#### WHAT IS EXPECTED:
Once you find the line containing "Click Access with" in the data below, copy it and each following line exactly, up to and including the line containing "Task: Delete the", and nothing else.

Segment Start: SUPPLIED MATERIAL

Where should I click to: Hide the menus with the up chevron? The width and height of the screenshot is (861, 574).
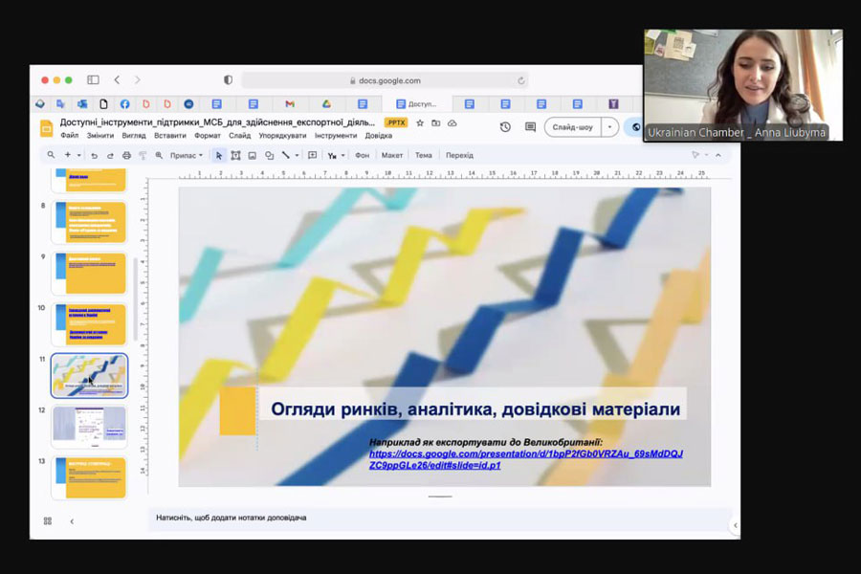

Segment End: SUPPLIED MATERIAL
Segment Start: SUPPLIED MATERIAL

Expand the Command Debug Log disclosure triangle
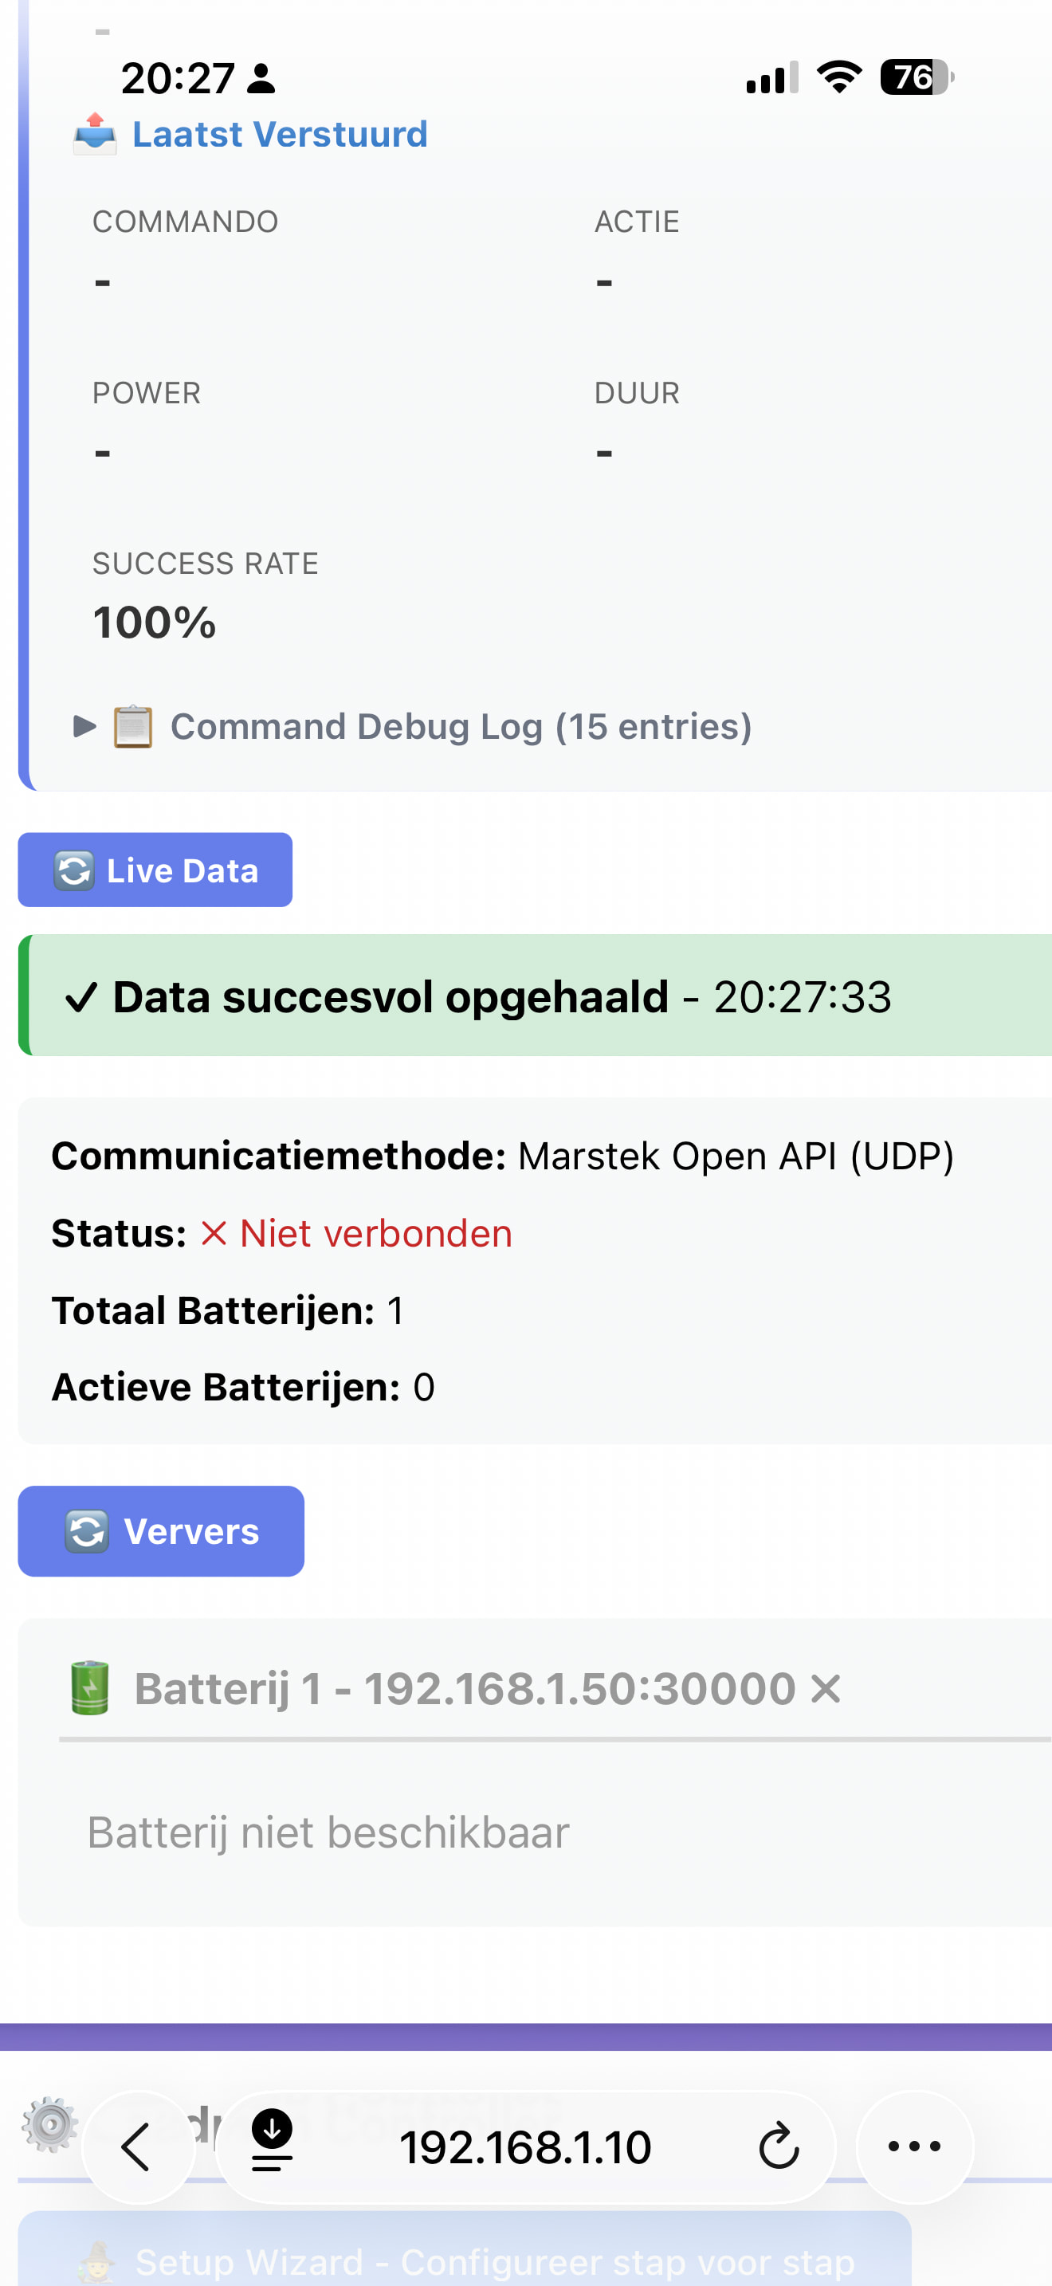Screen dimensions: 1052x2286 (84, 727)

Segment End: SUPPLIED MATERIAL
Segment Start: SUPPLIED MATERIAL

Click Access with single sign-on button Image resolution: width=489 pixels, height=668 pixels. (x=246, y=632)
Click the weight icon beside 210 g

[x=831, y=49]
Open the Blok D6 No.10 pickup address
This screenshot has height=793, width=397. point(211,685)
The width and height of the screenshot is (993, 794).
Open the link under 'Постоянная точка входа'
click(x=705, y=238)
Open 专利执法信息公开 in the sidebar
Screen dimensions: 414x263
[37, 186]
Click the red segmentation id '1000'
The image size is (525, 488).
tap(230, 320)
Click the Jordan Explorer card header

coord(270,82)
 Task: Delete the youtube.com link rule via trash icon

Segment End: SUPPLIED MATERIAL

#### RESPONSE TO THIS EXERCISE:
Click Access with single sign-on button Image resolution: width=489 pixels, height=668 pixels. (x=246, y=632)
Click the weight icon beside 210 g

[x=831, y=49]
Open the Blok D6 No.10 pickup address
This screenshot has height=793, width=397. point(211,685)
The width and height of the screenshot is (993, 794).
Open the link under 'Постоянная точка входа'
click(x=705, y=238)
Open 专利执法信息公开 in the sidebar
Screen dimensions: 414x263
[37, 186]
Click the red segmentation id '1000'
The image size is (525, 488).
tap(230, 320)
Click the Jordan Explorer card header

coord(270,82)
 Task: Delete the youtube.com link rule via trash icon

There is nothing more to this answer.